Modern computing systems typically utilize a large number of computing nodes to perform coordinated computations in parallel or simultaneously. They can exhibit multiple performance states or levels due to statuses or failures of their consistent nodes. Performability analysis is concerned with assessing the probability that the computing system performs at a particular performance level. In the context of performability analysis, these computing systems can be modeled using k-to-l-out-of-n structures. This paper proposes new analytical methods based on binary decision diagrams (BDD) for the performability analysis of large computing systems with unrepairable computing nodes. A new and efficient BDD algorithm that makes full uses of the special k-to-l-out-of-n structure is first proposed for systems with computing node having identical computing powers. New simplification rules are further proposed to generate compact and canonical BDD models for systems with heterogeneous computing nodes characterized by different computing powers. Ordering heuristic is also explored to further reduce the size of BDD models. Examples are provided to illustrate the proposed BDD-based performability analysis methodology as well as its efficiency in analyzing large-scale computing systems.
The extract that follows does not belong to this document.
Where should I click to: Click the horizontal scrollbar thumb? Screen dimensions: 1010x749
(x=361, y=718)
The minimal cutsets based method for analyzing traditional coherent fault trees, methods based on prime implicants were developed for noncoherent fault tree analysis. Similar to the traditional cutsets-based coherent fault tree analysis methods, the prime implicants-based methods for noncoherent fault trees suffer from the exponential complexity problem. More recently combinatorial methods based on binary decision diagrams (BDD) have been developed for fault tree analysis. Compared to other existing methods, the BDD-based algorithms are more efficient due to their concise representation of Boolean functions as well as the ease of BDD manipulations. The existing BDD-based methods however use a bottom-up scheme to generate BDD models, which can generate a large number of redundant intermediate BDD nodes. They also fail to take advantage of the special structure of k-to-l-out-of-n models to improve the efficiency of the model generation.
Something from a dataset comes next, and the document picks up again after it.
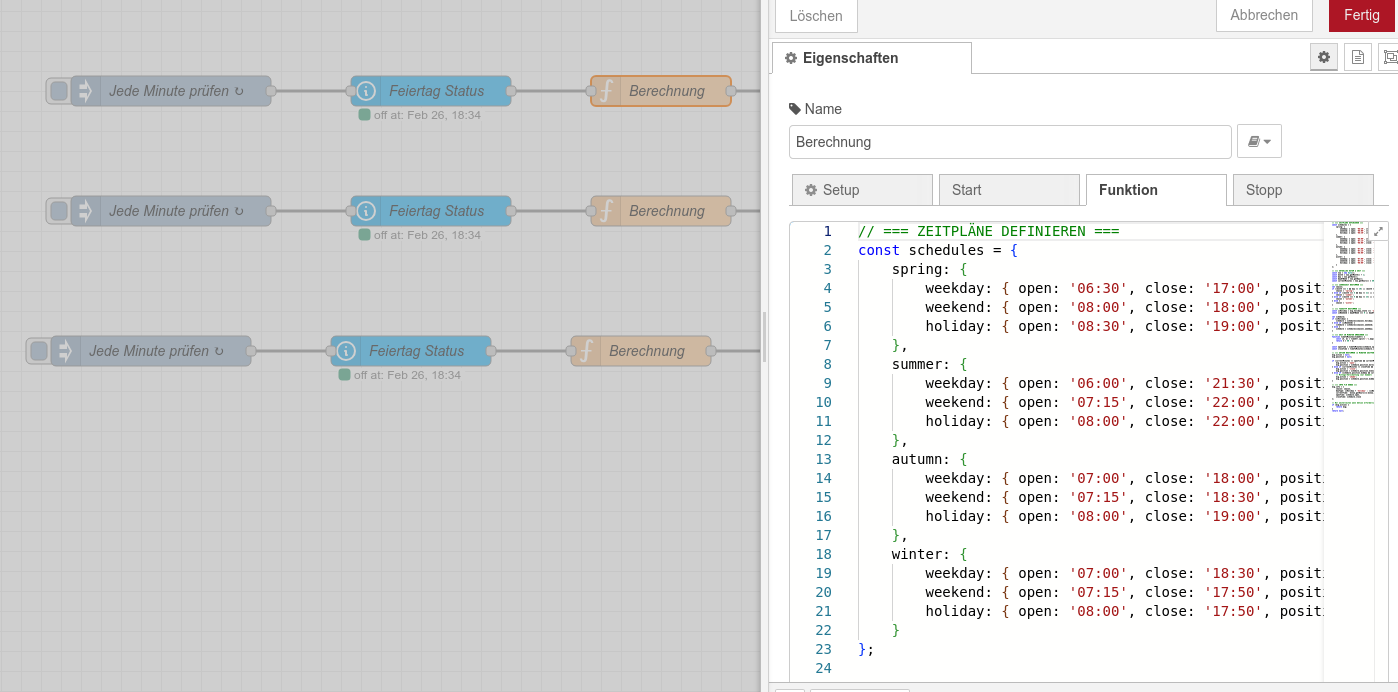This screenshot has height=692, width=1398.
Task: Open the Start tab
Action: coord(1009,189)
We advance the state-of-the-art by proposing new BDD-based methods for the performability analysis of large computing systems with k-to-l-out-of-n structures. Both the system and its components are not repairable during the mission. Novel and efficient BDD model generation procedures are first proposed for systems with computing nodes having identical computing power but non-identical failure distributions, which make a full use of the special k-to-l-out-of-n structure and avoid the large number of intermediate manipulations involved in the traditional bottom-up generation scheme. It is also typical that the computing nodes are non-identical with different failure distributions and different computing power values, for example in modern datacenters or networked computing systems developed using heterogeneous technology and support systems, or incremental deployment processes. Therefore, new simplification rules are proposed to generate compact BDD models for system with heterogeneous computing nodes. Ordering heuristic is also developed to further reduce the size of BDD models.